TRY IT:
Your whole reply should be the lines from the one that contains "Jump to last page with >> button" through the last line of the listing, copied exactly.
>>>
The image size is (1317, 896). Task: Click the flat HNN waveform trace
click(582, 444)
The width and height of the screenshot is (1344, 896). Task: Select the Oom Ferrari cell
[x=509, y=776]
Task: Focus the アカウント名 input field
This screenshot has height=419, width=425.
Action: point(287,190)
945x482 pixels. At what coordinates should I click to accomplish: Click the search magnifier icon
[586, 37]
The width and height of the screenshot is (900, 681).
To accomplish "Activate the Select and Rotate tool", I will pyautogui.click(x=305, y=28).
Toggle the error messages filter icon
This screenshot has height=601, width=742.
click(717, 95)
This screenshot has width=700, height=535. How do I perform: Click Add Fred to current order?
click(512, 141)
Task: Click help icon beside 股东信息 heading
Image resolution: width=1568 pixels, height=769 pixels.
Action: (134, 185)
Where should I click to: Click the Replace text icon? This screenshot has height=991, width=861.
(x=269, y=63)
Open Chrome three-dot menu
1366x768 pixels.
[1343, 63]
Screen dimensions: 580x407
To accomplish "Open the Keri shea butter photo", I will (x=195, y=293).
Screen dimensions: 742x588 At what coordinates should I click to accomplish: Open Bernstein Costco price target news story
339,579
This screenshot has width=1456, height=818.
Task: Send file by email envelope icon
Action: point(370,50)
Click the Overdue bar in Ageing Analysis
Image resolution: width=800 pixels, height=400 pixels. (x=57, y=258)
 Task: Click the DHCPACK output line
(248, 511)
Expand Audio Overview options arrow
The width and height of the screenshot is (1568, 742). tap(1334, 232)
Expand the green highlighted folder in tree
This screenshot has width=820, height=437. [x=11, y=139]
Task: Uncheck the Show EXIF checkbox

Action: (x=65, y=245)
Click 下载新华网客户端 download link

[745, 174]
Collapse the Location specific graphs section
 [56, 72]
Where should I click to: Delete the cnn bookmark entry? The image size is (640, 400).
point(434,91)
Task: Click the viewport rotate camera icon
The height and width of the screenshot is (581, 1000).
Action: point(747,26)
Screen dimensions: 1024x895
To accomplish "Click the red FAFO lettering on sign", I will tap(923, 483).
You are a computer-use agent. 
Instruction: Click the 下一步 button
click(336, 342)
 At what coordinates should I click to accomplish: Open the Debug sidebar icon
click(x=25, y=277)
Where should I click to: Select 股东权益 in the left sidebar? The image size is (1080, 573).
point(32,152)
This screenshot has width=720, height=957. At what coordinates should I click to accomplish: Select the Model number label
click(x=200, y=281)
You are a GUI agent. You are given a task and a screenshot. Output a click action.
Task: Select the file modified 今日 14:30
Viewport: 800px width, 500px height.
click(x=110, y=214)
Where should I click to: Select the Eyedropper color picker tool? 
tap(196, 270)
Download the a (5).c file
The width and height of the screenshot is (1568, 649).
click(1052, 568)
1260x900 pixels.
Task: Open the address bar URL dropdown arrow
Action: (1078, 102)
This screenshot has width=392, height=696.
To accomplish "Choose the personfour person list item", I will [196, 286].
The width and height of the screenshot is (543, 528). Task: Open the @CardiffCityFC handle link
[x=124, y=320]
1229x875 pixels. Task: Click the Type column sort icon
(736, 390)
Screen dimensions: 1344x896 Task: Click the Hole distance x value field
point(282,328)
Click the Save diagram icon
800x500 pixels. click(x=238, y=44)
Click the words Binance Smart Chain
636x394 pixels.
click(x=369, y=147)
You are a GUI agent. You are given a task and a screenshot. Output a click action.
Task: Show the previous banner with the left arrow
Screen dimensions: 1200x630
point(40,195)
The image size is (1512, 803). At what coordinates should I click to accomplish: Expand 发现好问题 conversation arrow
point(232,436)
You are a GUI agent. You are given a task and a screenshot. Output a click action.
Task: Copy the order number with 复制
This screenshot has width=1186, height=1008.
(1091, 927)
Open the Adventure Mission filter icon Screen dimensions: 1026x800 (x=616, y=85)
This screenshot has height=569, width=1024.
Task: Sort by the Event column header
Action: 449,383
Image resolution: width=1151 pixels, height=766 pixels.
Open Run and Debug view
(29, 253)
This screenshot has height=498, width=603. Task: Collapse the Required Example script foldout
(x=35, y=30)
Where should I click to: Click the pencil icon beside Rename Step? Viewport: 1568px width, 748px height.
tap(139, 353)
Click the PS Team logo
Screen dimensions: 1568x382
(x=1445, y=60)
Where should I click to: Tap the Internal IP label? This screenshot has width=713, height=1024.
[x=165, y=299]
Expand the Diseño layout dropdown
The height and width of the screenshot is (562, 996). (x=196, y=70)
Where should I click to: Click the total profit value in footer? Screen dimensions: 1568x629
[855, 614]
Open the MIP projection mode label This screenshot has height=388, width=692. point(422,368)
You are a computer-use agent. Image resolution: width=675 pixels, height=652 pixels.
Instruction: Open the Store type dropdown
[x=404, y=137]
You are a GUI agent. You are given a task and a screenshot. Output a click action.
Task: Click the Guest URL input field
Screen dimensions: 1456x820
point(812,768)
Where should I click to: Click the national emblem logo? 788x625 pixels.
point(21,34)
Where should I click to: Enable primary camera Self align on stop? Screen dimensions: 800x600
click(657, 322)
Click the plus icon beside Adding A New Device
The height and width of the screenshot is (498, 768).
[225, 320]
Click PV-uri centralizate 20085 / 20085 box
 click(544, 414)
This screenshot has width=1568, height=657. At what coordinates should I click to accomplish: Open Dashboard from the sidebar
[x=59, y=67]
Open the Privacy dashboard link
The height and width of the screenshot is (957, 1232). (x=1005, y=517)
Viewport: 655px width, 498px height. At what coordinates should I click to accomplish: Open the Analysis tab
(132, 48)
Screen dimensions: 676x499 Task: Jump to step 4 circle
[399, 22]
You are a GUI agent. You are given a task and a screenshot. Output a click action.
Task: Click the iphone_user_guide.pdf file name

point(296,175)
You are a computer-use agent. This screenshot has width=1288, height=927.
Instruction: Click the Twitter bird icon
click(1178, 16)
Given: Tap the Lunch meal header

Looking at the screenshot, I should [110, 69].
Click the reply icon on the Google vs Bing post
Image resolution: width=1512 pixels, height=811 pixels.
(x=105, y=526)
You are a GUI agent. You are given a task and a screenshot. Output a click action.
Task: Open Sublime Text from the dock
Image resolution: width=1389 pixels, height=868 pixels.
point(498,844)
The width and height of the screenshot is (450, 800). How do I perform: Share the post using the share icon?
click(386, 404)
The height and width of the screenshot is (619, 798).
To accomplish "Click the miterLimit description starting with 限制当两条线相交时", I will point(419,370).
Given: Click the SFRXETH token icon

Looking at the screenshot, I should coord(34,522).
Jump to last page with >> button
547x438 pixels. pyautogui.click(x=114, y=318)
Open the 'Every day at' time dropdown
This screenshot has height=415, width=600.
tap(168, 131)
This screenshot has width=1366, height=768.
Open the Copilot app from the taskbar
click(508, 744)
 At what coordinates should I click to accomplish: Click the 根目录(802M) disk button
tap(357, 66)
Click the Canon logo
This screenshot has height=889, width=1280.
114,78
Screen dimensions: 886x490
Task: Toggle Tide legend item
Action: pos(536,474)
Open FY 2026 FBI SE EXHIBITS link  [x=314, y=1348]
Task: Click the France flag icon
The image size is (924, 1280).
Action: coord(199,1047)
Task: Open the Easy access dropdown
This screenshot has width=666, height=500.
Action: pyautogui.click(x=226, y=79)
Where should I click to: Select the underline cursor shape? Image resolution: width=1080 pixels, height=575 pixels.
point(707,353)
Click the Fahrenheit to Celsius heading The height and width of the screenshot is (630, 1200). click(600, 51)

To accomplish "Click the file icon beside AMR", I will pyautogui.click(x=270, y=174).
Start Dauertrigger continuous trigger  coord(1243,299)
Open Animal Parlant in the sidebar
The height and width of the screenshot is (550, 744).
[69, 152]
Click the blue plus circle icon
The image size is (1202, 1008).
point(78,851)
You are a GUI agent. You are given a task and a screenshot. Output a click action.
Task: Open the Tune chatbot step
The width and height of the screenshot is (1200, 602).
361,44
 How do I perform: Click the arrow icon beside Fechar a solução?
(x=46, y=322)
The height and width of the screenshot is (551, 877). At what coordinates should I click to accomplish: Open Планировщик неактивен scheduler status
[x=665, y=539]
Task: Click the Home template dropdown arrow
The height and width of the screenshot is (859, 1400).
<<<
EXERCISE OUTPUT:
Jump to last page with >> button
547x438 pixels. pyautogui.click(x=114, y=318)
Open the 'Every day at' time dropdown
This screenshot has height=415, width=600.
tap(168, 131)
This screenshot has width=1366, height=768.
Open the Copilot app from the taskbar
click(508, 744)
 At what coordinates should I click to accomplish: Click the 根目录(802M) disk button
tap(357, 66)
Click the Canon logo
This screenshot has height=889, width=1280.
114,78
Screen dimensions: 886x490
Task: Toggle Tide legend item
Action: pos(536,474)
Open FY 2026 FBI SE EXHIBITS link  [x=314, y=1348]
Task: Click the France flag icon
The image size is (924, 1280).
Action: coord(199,1047)
Task: Open the Easy access dropdown
This screenshot has width=666, height=500.
Action: pyautogui.click(x=226, y=79)
Where should I click to: Select the underline cursor shape? Image resolution: width=1080 pixels, height=575 pixels.
point(707,353)
Click the Fahrenheit to Celsius heading The height and width of the screenshot is (630, 1200). click(600, 51)

To accomplish "Click the file icon beside AMR", I will pyautogui.click(x=270, y=174).
Start Dauertrigger continuous trigger  coord(1243,299)
Open Animal Parlant in the sidebar
The height and width of the screenshot is (550, 744).
[69, 152]
Click the blue plus circle icon
The image size is (1202, 1008).
point(78,851)
You are a GUI agent. You are given a task and a screenshot. Output a click action.
Task: Open the Tune chatbot step
The width and height of the screenshot is (1200, 602).
361,44
 How do I perform: Click the arrow icon beside Fechar a solução?
(x=46, y=322)
The height and width of the screenshot is (551, 877). At what coordinates should I click to accomplish: Open Планировщик неактивен scheduler status
[x=665, y=539]
Task: Click the Home template dropdown arrow
The height and width of the screenshot is (859, 1400).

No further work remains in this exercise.